Of course, dictatorial leaders in the Erdogan/Taliban mold have a way of sowing the seeds of their own destruction, in the aftermath of which things sometimes get better, but more often don’t.
We saw in Iraq what even the brief ascension of al-Qaeda and ISIS meant for the “relics” of Christian civilization there. If Turkey goes sideways, as Iraq did, it will not be a catastrophe like the fire that struck Notre-Dame, where Parisian priests, parishioners, police, and firefighters were able to rescue many of the relics and treasures of the great cathedral. Nothing like that happened on the Nineveh Plain, where – among other losses – the tomb of the prophet Jonah was obliterated. And Jonah is a revered figure in Islam! Islam in its most militant version is, by definition, a religion of iconoclasts.

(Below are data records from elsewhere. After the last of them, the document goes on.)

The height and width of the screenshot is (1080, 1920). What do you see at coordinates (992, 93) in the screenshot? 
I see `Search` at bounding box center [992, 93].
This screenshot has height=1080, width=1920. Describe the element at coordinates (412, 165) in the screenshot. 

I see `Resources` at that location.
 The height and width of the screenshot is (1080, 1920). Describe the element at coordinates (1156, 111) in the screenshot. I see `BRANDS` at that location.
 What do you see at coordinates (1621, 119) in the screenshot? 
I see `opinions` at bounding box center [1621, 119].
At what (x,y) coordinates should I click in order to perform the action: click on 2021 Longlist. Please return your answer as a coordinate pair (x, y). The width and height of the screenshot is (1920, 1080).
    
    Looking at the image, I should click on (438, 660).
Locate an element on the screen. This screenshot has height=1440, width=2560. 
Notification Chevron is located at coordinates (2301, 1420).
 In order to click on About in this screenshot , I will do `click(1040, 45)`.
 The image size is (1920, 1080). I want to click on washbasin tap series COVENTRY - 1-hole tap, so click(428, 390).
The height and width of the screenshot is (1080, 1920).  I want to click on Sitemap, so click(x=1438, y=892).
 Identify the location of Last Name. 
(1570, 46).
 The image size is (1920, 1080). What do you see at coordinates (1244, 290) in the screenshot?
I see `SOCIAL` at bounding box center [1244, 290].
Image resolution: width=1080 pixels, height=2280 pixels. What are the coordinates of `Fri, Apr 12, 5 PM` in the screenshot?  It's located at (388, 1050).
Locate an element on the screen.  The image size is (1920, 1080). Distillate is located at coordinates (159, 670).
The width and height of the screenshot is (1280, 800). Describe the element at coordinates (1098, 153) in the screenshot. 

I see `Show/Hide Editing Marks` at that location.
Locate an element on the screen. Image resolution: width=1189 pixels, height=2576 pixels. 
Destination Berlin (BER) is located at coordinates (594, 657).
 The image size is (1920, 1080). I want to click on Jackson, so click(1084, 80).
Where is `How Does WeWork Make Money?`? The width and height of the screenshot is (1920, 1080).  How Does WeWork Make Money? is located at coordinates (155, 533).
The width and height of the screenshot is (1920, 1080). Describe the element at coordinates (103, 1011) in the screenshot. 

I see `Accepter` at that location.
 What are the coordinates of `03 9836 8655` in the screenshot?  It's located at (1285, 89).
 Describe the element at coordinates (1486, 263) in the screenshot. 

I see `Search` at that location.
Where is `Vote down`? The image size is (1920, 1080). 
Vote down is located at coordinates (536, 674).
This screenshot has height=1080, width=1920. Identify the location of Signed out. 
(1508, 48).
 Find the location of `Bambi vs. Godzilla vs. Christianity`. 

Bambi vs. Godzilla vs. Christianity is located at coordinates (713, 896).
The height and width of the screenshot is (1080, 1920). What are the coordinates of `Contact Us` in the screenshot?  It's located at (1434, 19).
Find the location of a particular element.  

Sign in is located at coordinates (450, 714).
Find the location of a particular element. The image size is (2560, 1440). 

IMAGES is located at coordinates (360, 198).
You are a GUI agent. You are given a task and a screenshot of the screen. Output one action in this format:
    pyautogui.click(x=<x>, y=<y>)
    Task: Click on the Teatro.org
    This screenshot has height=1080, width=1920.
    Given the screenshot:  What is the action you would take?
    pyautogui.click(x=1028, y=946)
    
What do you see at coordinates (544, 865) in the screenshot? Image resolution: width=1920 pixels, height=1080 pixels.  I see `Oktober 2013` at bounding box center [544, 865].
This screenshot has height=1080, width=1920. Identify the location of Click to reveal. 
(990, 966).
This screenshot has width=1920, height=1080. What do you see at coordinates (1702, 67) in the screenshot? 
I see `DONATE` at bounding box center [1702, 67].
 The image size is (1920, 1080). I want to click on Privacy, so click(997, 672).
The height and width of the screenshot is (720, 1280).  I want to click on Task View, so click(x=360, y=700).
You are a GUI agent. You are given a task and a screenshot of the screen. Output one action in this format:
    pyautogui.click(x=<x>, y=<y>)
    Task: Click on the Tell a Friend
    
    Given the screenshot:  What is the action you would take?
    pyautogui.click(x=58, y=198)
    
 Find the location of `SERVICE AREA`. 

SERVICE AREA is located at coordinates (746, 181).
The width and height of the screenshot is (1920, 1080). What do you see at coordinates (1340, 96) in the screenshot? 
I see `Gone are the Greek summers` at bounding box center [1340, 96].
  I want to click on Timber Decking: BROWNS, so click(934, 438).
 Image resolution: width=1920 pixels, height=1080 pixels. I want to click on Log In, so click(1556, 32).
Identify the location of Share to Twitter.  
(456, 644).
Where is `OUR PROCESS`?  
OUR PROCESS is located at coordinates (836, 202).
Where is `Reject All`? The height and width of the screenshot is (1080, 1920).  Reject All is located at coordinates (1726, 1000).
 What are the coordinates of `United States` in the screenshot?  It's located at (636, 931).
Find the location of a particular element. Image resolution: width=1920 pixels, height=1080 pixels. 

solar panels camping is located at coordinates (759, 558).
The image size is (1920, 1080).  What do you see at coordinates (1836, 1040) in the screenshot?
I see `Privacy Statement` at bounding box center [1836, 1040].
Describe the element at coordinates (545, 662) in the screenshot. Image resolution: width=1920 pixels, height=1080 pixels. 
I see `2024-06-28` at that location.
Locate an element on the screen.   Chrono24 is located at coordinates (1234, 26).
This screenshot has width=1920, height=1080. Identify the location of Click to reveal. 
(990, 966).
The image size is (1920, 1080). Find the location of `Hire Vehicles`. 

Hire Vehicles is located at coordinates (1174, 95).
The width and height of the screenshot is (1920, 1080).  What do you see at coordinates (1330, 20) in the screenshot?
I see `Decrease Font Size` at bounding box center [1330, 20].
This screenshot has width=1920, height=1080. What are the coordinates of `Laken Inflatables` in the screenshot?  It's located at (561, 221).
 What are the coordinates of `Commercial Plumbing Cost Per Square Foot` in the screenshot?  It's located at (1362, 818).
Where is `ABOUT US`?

By all accounts, Pope Francis’ gift to Patriarch Bartholomew was a spontaneous gesture. Certainly, the representatives from Istanbul were surprised by the pope’s largess, which means that – back in Turkey – they had no well-prepared place for the disposition of the relics once they came into the precincts of Eastern Orthodoxy: no well-thought-out plan for how to secure them.
And it’s not, I hope, just another example of my Francis fatigue to suggest that this is another instance of the pope acting in such a way as to suggest that Catholicism is simply one Christian denomination among others, and, perhaps, not even primus inter pares – an odd, perhaps unprecedented position for a Roman Pontiff.
In any case, what’s done is done. And we pray that our Orthodox brethren will derive great blessings from the pope’s gift, that religious freedom will reign in Turkey, and that the pope’s gift will, indeed, turn out to be “brave” and not reckless.